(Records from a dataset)
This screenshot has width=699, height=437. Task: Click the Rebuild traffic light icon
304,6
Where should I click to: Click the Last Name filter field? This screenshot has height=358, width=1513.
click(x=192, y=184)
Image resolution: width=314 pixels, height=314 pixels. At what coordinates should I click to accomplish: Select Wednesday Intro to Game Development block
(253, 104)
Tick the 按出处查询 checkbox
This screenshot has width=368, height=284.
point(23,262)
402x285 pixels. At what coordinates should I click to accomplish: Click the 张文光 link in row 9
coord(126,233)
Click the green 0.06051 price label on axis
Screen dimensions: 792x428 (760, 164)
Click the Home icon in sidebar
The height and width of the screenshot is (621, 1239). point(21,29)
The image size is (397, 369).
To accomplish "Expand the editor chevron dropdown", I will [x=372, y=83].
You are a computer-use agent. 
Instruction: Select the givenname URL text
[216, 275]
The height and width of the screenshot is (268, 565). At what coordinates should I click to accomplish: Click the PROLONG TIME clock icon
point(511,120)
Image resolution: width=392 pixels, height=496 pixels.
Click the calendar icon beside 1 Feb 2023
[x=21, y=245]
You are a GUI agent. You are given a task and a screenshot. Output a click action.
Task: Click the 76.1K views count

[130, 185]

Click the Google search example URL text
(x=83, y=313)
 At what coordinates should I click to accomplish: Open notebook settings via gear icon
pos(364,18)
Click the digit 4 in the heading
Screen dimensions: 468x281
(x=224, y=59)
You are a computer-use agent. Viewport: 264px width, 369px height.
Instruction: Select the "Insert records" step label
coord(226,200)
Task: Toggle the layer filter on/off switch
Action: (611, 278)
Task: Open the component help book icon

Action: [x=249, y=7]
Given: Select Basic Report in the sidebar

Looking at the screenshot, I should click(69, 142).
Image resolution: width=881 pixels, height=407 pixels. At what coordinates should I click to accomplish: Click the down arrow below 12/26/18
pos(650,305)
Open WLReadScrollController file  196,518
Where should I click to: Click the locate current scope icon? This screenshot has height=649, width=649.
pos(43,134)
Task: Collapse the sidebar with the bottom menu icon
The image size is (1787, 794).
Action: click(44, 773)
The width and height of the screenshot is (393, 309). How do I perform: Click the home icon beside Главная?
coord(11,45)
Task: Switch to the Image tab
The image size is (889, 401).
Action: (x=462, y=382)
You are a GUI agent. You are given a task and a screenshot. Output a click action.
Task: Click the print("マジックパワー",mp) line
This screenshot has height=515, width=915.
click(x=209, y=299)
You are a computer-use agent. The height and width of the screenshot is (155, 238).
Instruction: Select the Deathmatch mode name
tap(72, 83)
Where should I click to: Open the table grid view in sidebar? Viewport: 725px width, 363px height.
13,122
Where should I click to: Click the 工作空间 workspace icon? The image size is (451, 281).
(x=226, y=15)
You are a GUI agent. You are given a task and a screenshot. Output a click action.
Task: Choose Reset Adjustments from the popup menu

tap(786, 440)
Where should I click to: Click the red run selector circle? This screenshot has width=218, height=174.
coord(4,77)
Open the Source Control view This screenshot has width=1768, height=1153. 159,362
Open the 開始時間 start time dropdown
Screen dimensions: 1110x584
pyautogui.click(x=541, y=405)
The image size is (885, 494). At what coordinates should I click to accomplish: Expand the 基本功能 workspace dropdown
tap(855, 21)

▸ **Required action**
Look through the entries and return each line that has the word "computer" in it.

▸ **Answer area**
You are a computer-use agent. 
You are a computer-use agent. Viewport: 264px width, 369px height.
You are a computer-use agent. The height and width of the screenshot is (155, 238).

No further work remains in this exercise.